The movie, which was written and co-produced by series creator Julian Fellowes, is set in 1927. The original cast, including Bonneville, Maggie Smith, Jim Carter and Penelope Wilton, have all returned, with the exception of Lily James (Lady Rose MacClare) and Samantha Bond (Lady Rosamund Painswick). Aside from this, things feel very familiar and rather non-eventful, albeit with the obvious result of a bigger budget: grander costumes, even more splendid settings… “Everything is turned up a notch,” Dockery says.
She says she never worried about being typecast, although she sounds slightly surprised that it’s turned out this way. “I think it’s the opposite sometimes, with a show like this – if somebody’s casting a 1920s period drama they won’t look for people like us [the Downton cast], because it’d be like seeing Lady Mary all over again.”
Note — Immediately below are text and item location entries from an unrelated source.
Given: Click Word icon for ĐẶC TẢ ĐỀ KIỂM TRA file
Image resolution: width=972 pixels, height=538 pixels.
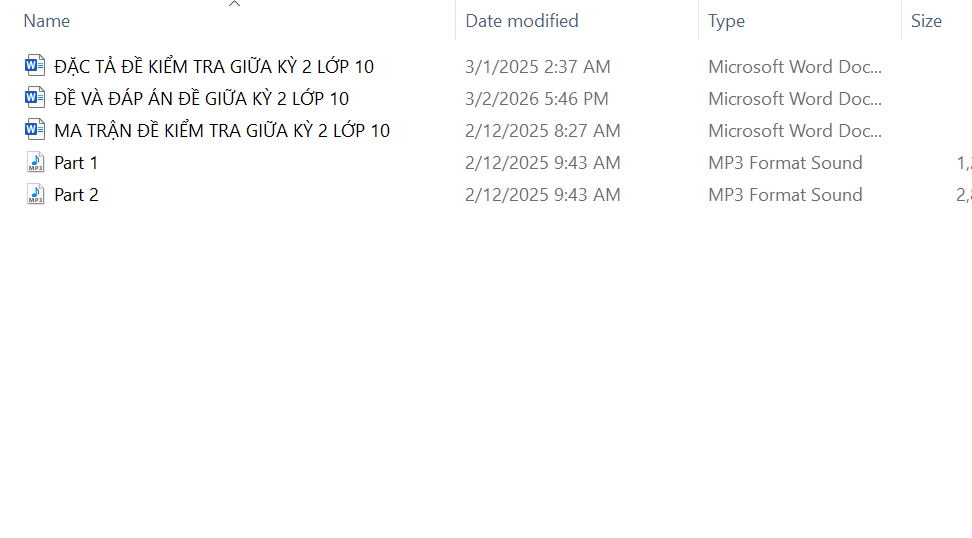Looking at the screenshot, I should click(x=35, y=66).
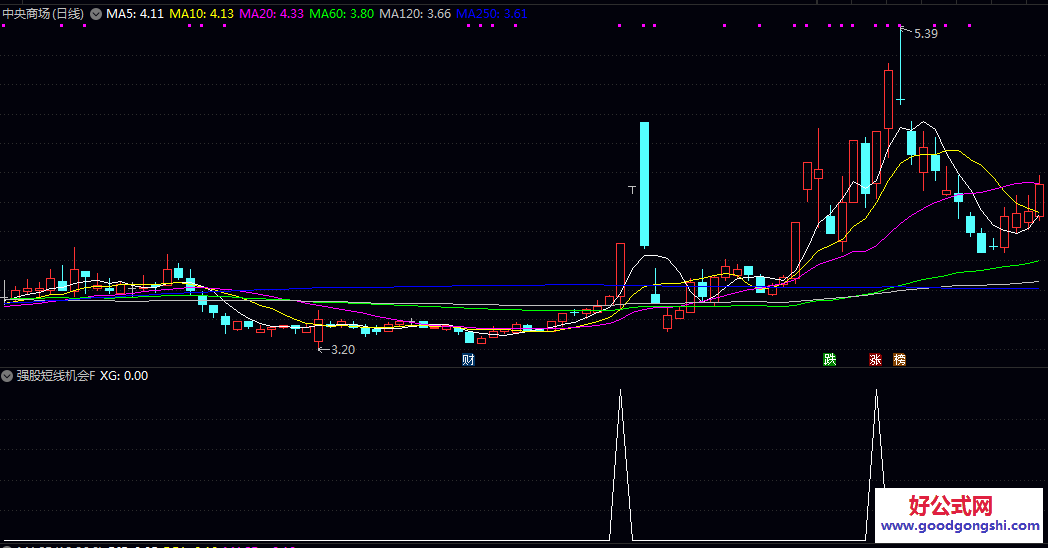Click the 3.20 low price label
1048x548 pixels.
(x=342, y=349)
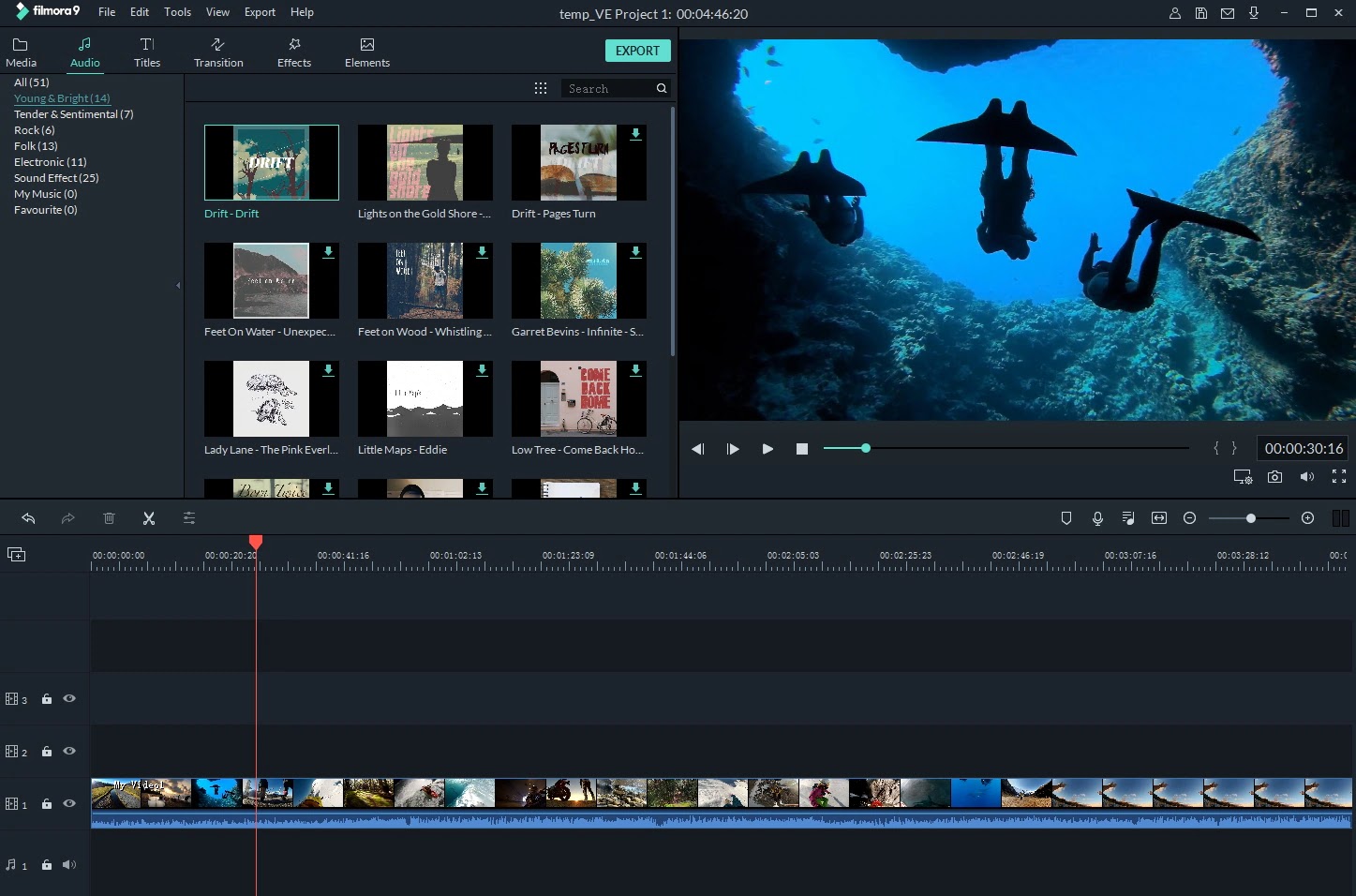This screenshot has height=896, width=1356.
Task: Select the Split scissors tool
Action: coord(149,517)
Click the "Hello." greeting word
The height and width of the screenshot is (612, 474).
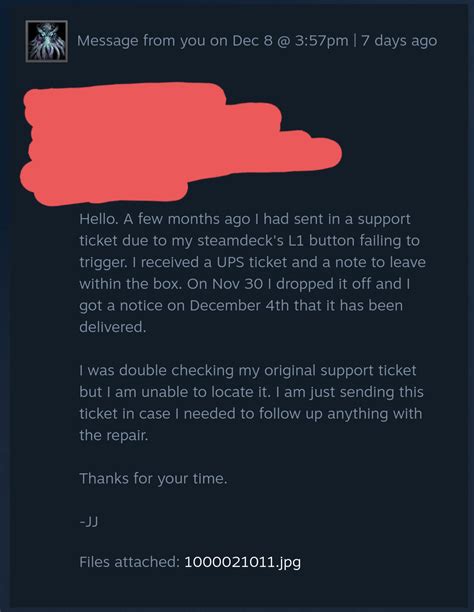click(x=99, y=219)
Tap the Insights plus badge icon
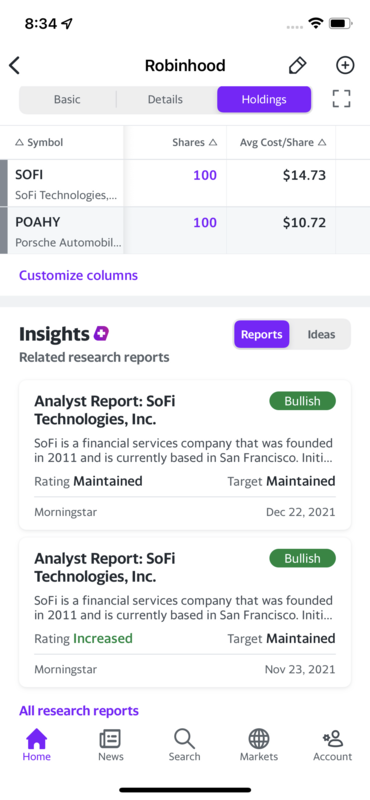This screenshot has height=800, width=370. [x=101, y=334]
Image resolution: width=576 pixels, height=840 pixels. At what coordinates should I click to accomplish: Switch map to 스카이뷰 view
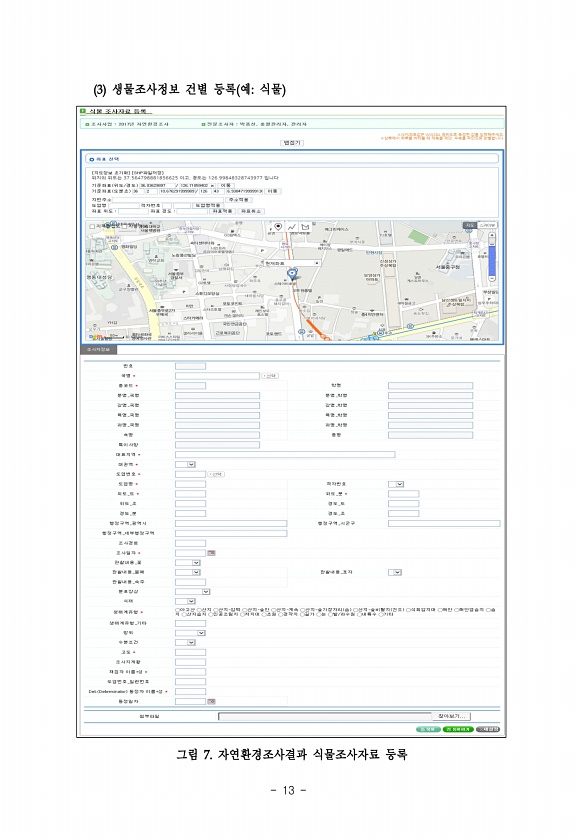click(x=488, y=226)
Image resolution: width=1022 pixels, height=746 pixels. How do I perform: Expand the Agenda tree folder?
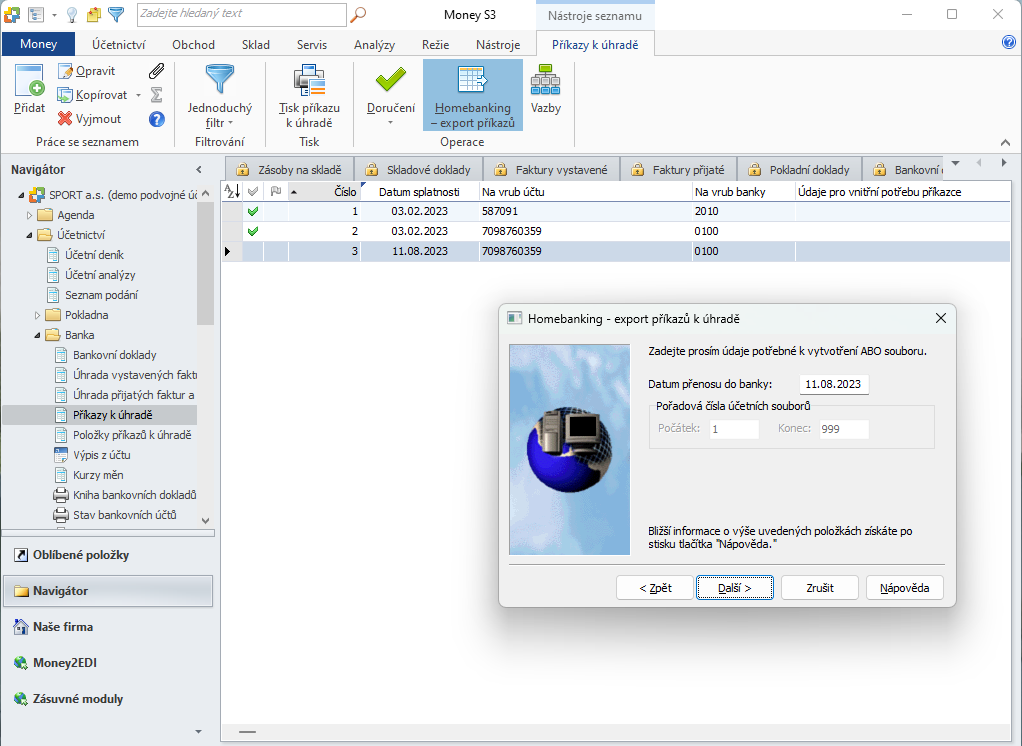[x=29, y=215]
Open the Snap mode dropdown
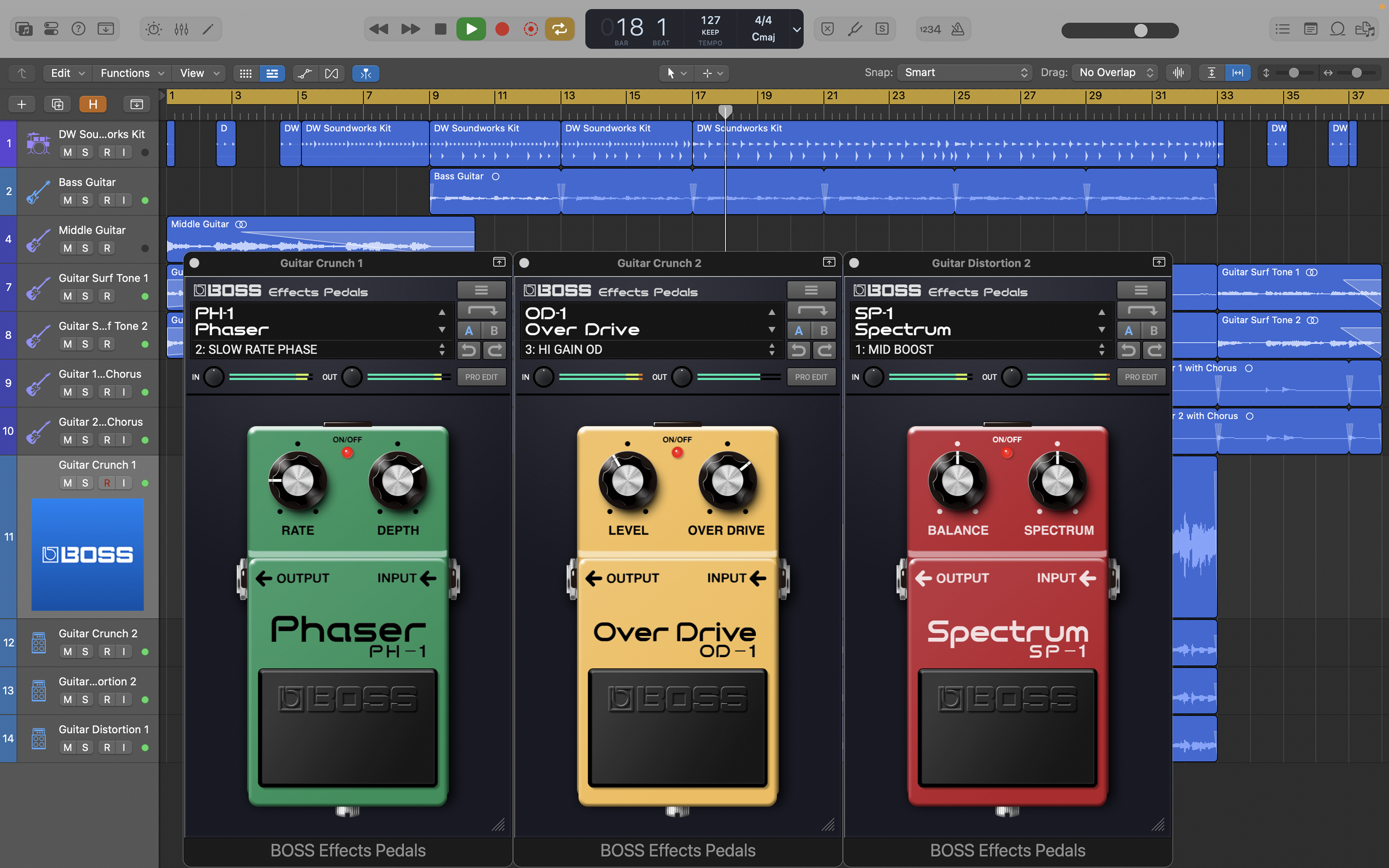Image resolution: width=1389 pixels, height=868 pixels. 965,73
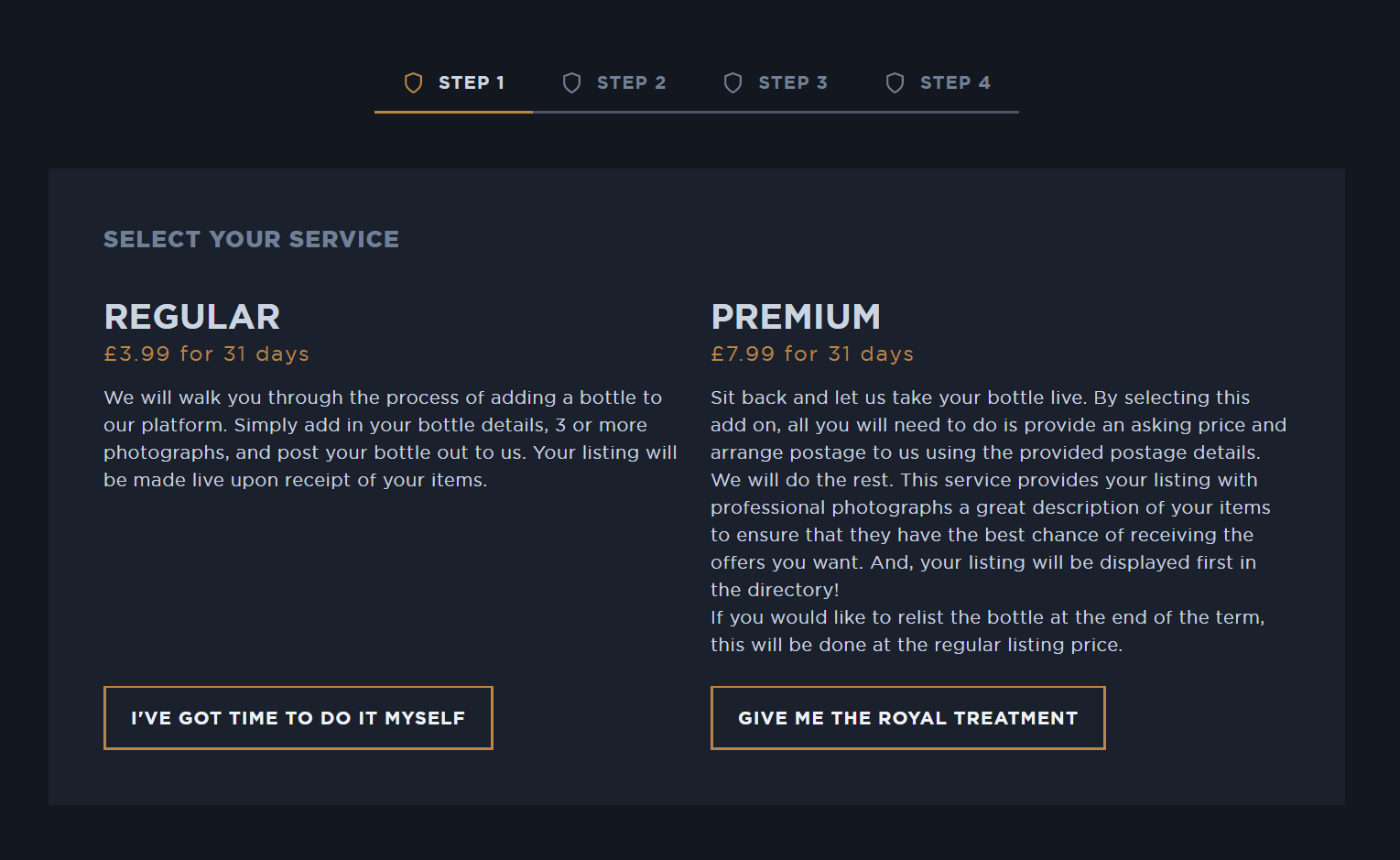The image size is (1400, 860).
Task: Open the Step 3 tab label
Action: 792,83
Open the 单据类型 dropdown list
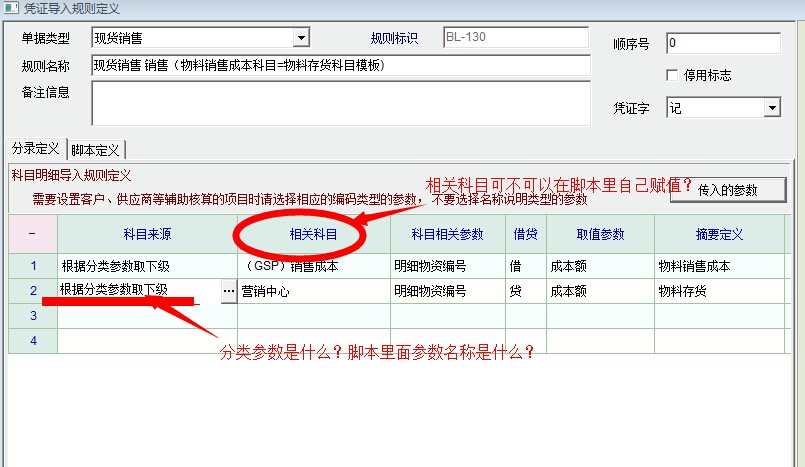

There’s a good chance, given the turmoil unfolding in UK politics, that Downton will be held up as a “distraction” from Brexit as much as the royal wedding or prime minister Boris Johnson adopting a puppy with his girlfriend. But Dockery plumps for “escapism” as the source of its appeal and thinks a film that transports the viewer “somewhere else” comes at the perfect time. “There’s a message that Julian puts across, perhaps, but when you’re playing the character, it’s quite different.”
“There’s something that people missed about the Sunday night routine that we kind of brought back [with Downton Abbey],” she adds. “Everyone binge-watches TV now, and I think people miss it being more of an event.”
She admits she got excited about both royal weddings – for the marriage of Harry and Meghan she woke up early to watch while she was in America. She enjoys the sense of rivalry the royals bring to the film: “It affects every single character, and the build-up to that is done brilliantly. For everyone back then, a royal visit was a momentous occasion,” she says, “but I think [the royals] are something we take for granted now.”